» Data supplied
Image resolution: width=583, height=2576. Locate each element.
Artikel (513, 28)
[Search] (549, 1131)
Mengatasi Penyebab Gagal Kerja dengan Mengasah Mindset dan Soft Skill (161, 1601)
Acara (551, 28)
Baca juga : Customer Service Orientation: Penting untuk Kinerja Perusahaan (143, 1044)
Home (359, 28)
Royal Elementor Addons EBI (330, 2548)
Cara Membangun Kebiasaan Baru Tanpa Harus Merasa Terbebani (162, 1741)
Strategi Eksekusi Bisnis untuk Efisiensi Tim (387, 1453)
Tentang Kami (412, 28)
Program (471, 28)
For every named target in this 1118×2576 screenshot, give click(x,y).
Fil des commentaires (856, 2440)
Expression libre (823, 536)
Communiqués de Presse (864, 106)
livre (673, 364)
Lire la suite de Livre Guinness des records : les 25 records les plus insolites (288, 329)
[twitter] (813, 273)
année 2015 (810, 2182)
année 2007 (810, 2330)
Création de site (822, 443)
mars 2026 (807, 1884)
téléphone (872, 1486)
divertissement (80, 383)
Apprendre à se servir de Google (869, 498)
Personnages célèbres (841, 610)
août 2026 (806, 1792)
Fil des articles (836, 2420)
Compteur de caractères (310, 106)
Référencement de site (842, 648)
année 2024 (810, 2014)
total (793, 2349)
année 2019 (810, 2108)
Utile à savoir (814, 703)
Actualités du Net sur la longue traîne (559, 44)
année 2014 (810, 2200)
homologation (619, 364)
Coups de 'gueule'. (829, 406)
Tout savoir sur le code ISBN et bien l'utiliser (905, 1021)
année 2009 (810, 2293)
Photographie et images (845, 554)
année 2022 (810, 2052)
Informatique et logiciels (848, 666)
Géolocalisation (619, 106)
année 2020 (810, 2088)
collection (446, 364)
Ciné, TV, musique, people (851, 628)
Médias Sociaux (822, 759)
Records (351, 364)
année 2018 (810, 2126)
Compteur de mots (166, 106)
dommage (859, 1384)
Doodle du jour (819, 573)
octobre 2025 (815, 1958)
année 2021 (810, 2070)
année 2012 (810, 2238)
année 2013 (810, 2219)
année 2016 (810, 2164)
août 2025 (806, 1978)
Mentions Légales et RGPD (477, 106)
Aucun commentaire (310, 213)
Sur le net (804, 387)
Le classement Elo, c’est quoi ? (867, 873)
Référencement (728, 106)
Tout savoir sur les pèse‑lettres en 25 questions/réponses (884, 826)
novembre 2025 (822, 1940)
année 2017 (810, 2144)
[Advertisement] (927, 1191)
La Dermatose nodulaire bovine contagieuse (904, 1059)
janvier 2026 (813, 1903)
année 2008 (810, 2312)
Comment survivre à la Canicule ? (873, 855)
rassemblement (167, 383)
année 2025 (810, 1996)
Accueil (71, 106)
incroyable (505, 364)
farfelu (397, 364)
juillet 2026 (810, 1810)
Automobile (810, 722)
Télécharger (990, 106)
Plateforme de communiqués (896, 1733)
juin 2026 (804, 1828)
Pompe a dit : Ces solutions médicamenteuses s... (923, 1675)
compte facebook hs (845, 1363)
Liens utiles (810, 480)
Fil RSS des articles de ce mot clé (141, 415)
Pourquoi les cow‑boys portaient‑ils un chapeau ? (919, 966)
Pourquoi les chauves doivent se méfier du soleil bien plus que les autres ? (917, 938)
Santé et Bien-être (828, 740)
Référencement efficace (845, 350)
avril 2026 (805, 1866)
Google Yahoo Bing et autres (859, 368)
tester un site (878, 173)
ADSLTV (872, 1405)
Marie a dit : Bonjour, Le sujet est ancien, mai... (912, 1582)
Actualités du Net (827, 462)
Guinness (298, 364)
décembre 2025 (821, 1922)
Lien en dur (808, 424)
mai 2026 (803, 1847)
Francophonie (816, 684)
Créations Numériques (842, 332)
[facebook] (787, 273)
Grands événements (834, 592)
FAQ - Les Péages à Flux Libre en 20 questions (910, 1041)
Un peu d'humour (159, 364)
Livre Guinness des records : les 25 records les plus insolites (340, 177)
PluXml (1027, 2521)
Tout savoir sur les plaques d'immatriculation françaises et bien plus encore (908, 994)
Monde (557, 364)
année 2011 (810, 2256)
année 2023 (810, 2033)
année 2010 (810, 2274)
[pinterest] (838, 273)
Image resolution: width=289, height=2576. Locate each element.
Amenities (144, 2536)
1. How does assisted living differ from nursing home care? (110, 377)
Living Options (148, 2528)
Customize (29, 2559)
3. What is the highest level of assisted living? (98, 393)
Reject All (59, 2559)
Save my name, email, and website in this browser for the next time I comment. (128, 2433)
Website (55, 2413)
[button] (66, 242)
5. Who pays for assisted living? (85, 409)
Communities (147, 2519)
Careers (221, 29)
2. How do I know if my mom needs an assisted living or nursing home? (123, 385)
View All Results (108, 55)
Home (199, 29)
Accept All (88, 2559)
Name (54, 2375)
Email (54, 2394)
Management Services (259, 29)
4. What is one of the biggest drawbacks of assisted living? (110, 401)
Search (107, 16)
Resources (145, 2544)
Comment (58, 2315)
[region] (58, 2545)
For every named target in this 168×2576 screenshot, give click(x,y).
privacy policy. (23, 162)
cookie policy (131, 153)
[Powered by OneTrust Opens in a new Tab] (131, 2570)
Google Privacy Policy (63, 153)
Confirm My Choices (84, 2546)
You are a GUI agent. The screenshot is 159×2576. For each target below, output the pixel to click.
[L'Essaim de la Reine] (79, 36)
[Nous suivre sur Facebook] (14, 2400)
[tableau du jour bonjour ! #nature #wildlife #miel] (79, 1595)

» Exercise objective
Using only the data above, copy out the lines that include the word "untuk".

» Task result
Baca juga : Customer Service Orientation: Penting untuk Kinerja Perusahaan (143, 1044)
Strategi Eksekusi Bisnis untuk Efisiensi Tim (387, 1453)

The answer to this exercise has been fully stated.